Na Malásia, as crianças "chinesas" podem estudar cantonês (por isso Kuala Lumpur consome, além de heavy metal malaio e dangdut indonésio, o pop de Hong Kong; enquanto Cingapura é dominada pelo pop de Formosa), e os malaios têm privilégios (por exemplo: mais vagas nas universidades; linhas de crédito exclusivas para suas empresas) de "bumiputras", termo derivado do sânscrito para "filhos da terra", mesmo tendo, em épocas remotas, também chegado ali como imigrantes, vindos (com algumas escalas, é claro) da África, como todos os seres humanos.

Os grupos mais obviamente mestiços (pois todos seres humanos são mestiços) têm que rebolar para encontrar um lugar nessa compartimentalização oficial. Os eurasianos de Cingapura resolveram reviver suas "raízes portuguesas" de Malacca (cidade, hoje da Malásia, conquistada por Afonso de Albuquerque em 1511, mas que só permaneceu sob o jugo de Lisboa por um século) e pegaram um vôo da Singapore Airlines para Macau, onde foram aprender as danças do Minho ("danças-mães"?) que apresentam no desfile do Dia da Independência. Muitos deles acham isso tudo meio ridículo: prefeririam, em vez de eurasianos-cingapurianos, ser apenas cingapurianos; ou nem isso: prefeririam cuidar de suas múltiplas identidades (quem disse que temos apenas uma?) em paz.
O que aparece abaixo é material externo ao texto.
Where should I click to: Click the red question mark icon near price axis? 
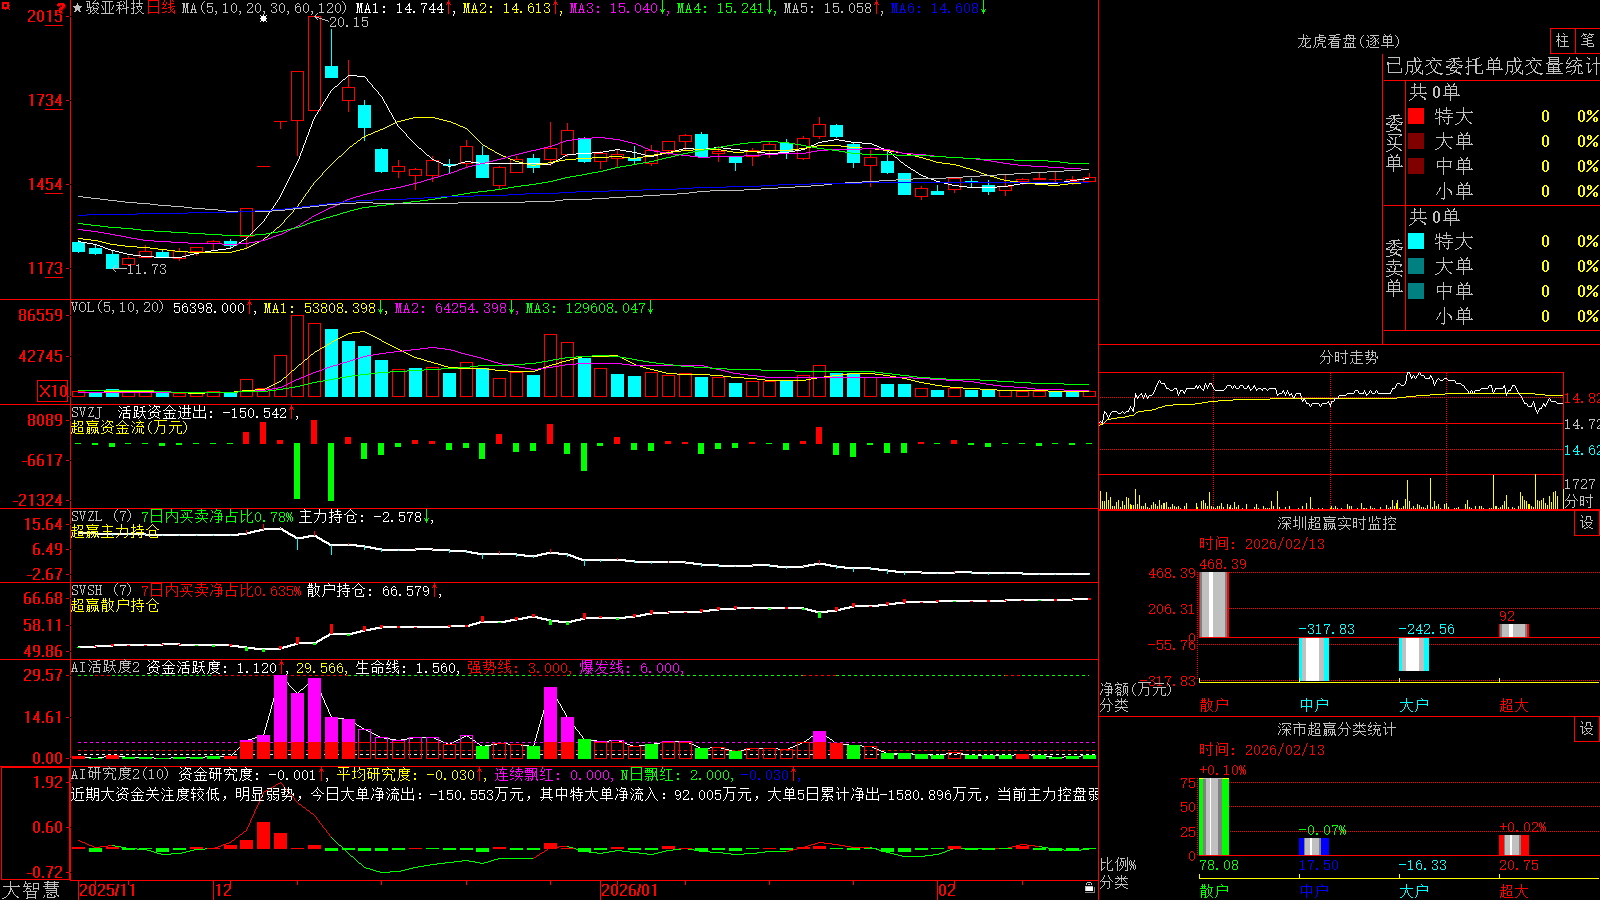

Não estão sozinhos. Najip Ali, "malaio", apresentador de TV e líder da galera funk e descolorada de Cingapura, faz pregações de individualismo/tribalismo asiático radical, estabelecendo redes com estilistas de Bali e coreógrafas de KL (Kuala Lumpur, para os íntimos). Chris Ho, "chinês", roqueiro local, tem conexões cada vez mais fortes com monastérios budistas de Bancoc. E o grupo "TheatreWorks" produz peças em "singlish", linguagem mestiça das ruas de Cingapura (proibida pelo governo de ser usada em comerciais, isso numa televisão que muitas vezes tem legendas em três línguas e três alfabetos), e já estreou uma versão de "King Lear" com um mestre nô do Japão, um ator da ópera de Pequim, um dançarino clássico tailandês e rappers de todo o sudeste asiático.
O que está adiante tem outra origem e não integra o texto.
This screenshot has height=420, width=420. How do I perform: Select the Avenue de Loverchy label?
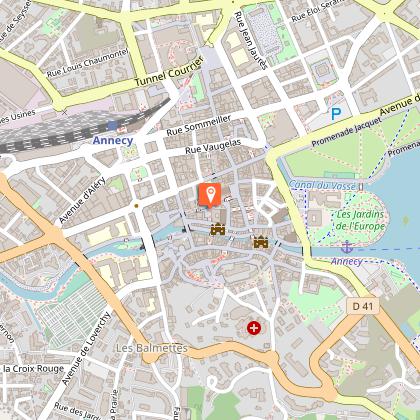[x=86, y=349]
Observar essa movimentação asiática, pró e contra mestiçagem, do ponto de vista "brasileiro", pode ser uma tarefa muito educativa, ou pelo menos que dê vida nova a debates já cansados da comparação obsessiva com o "caso norte-americano". Talvez as complexas experiências asiáticas nos ensinem, a partir de exemplos bastante evidentes, uma velha lição de Lévi-Strauss: a de que raça não existe e que cultura é outro departamento. Ou então nos façam compreender definitivamente aquilo que Joel Rufino dos Santos resumiu com precisão: "O racismo pode ser definido então como a imposição de relações de dominação disfarçadas sob a crença de que são raciais, isto é, de que há raças".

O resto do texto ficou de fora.